• Records shown:
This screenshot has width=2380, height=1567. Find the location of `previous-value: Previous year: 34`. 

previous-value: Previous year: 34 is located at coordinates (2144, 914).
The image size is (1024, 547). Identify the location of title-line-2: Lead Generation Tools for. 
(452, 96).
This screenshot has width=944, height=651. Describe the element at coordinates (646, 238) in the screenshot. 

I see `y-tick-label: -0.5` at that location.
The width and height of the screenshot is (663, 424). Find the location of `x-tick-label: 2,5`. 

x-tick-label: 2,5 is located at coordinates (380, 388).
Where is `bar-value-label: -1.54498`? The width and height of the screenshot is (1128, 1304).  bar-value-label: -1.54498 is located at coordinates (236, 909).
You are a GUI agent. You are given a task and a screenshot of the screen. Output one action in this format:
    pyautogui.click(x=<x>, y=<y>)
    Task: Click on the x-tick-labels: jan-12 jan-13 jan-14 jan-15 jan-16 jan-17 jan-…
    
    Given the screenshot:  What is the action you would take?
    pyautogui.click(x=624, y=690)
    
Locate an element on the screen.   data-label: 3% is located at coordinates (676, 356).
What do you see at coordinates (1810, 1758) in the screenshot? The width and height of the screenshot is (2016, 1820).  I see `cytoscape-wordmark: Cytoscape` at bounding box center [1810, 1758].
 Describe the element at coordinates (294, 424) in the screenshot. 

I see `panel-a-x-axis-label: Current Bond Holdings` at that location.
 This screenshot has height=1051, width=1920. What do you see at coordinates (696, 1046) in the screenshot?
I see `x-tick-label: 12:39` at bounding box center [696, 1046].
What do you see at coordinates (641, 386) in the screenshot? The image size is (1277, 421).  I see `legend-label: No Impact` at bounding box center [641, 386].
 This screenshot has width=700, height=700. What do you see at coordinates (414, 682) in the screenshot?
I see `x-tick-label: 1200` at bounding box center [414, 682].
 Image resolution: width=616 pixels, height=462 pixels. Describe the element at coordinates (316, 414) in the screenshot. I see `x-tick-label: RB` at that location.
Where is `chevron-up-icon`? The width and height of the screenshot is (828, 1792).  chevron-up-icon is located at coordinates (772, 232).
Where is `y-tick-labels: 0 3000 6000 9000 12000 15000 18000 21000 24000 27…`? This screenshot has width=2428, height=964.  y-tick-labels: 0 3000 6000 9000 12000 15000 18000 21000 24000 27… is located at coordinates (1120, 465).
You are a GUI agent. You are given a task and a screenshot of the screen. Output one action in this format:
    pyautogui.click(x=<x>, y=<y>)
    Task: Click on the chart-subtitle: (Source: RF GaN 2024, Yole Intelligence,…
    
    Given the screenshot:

• To-do item: Rewrite all of the data above as a JSON list of strings, with one string for each line and blank lines left out.

• Task response:
[
  "This screenshot has width=2380, height=1567. Find the location of `previous-value: Previous year: 34`. ",
  "previous-value: Previous year: 34 is located at coordinates (2144, 914).",
  "The image size is (1024, 547). Identify the location of title-line-2: Lead Generation Tools for. ",
  "(452, 96).",
  "This screenshot has width=944, height=651. Describe the element at coordinates (646, 238) in the screenshot. ",
  "I see `y-tick-label: -0.5` at that location.",
  "The width and height of the screenshot is (663, 424). Find the location of `x-tick-label: 2,5`. ",
  "x-tick-label: 2,5 is located at coordinates (380, 388).",
  "Where is `bar-value-label: -1.54498`? The width and height of the screenshot is (1128, 1304).  bar-value-label: -1.54498 is located at coordinates (236, 909).",
  "You are a GUI agent. You are given a task and a screenshot of the screen. Output one action in this format:",
  "    pyautogui.click(x=<x>, y=<y>)",
  "    Task: Click on the x-tick-labels: jan-12 jan-13 jan-14 jan-15 jan-16 jan-17 jan-…",
  "    Given the screenshot:  What is the action you would take?",
  "    pyautogui.click(x=624, y=690)",
  "Locate an element on the screen.   data-label: 3% is located at coordinates (676, 356).",
  "What do you see at coordinates (1810, 1758) in the screenshot? The width and height of the screenshot is (2016, 1820).  I see `cytoscape-wordmark: Cytoscape` at bounding box center [1810, 1758].",
  " Describe the element at coordinates (294, 424) in the screenshot. ",
  "I see `panel-a-x-axis-label: Current Bond Holdings` at that location.",
  " This screenshot has height=1051, width=1920. What do you see at coordinates (696, 1046) in the screenshot?",
  "I see `x-tick-label: 12:39` at bounding box center [696, 1046].",
  "What do you see at coordinates (641, 386) in the screenshot? The image size is (1277, 421).  I see `legend-label: No Impact` at bounding box center [641, 386].",
  " This screenshot has width=700, height=700. What do you see at coordinates (414, 682) in the screenshot?",
  "I see `x-tick-label: 1200` at bounding box center [414, 682].",
  " Image resolution: width=616 pixels, height=462 pixels. Describe the element at coordinates (316, 414) in the screenshot. I see `x-tick-label: RB` at that location.",
  "Where is `chevron-up-icon`? The width and height of the screenshot is (828, 1792).  chevron-up-icon is located at coordinates (772, 232).",
  "Where is `y-tick-labels: 0 3000 6000 9000 12000 15000 18000 21000 24000 27…`? This screenshot has width=2428, height=964.  y-tick-labels: 0 3000 6000 9000 12000 15000 18000 21000 24000 27… is located at coordinates (1120, 465).",
  "You are a GUI agent. You are given a task and a screenshot of the screen. Output one action in this format:",
  "    pyautogui.click(x=<x>, y=<y>)",
  "    Task: Click on the chart-subtitle: (Source: RF GaN 2024, Yole Intelligence,…",
  "    Given the screenshot:"
]